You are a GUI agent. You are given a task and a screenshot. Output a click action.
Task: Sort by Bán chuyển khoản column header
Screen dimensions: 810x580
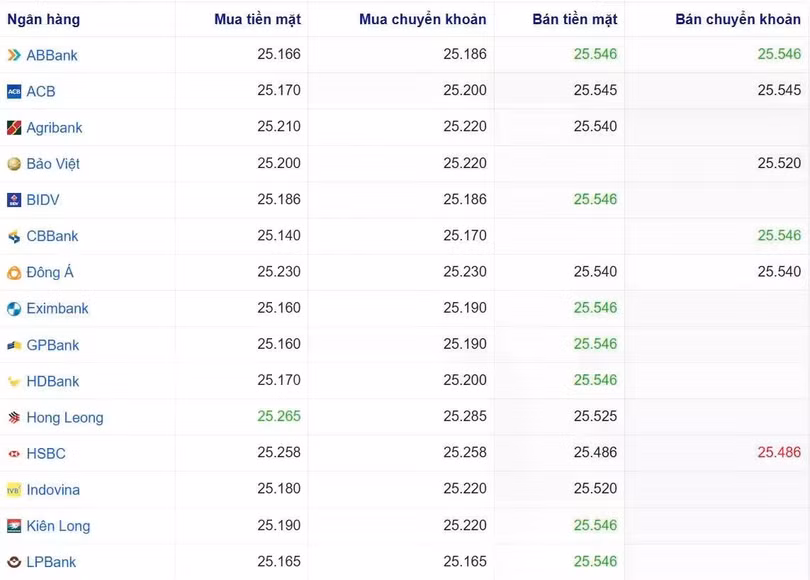click(738, 19)
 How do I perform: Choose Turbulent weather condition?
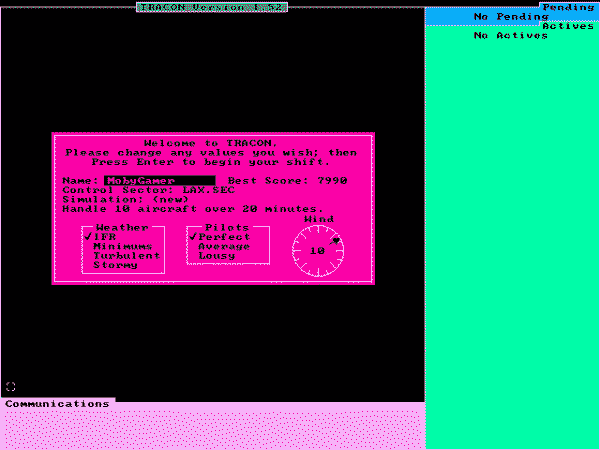click(x=126, y=255)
========================
(TASK INSTRUCTIONS):
Rewrite the records above, changing "Screen dimensions" to "Display size" and leaving everything else unchanged. Omit the pictures from your answer.

(FULL OUTPUT):
You are a GUI agent. You are given a task and a screenshot. Output a click action.
Task: Sort by Bán chuyển khoản column header
Display size: 810x580
click(738, 19)
 How do I perform: Choose Turbulent weather condition?
click(x=126, y=255)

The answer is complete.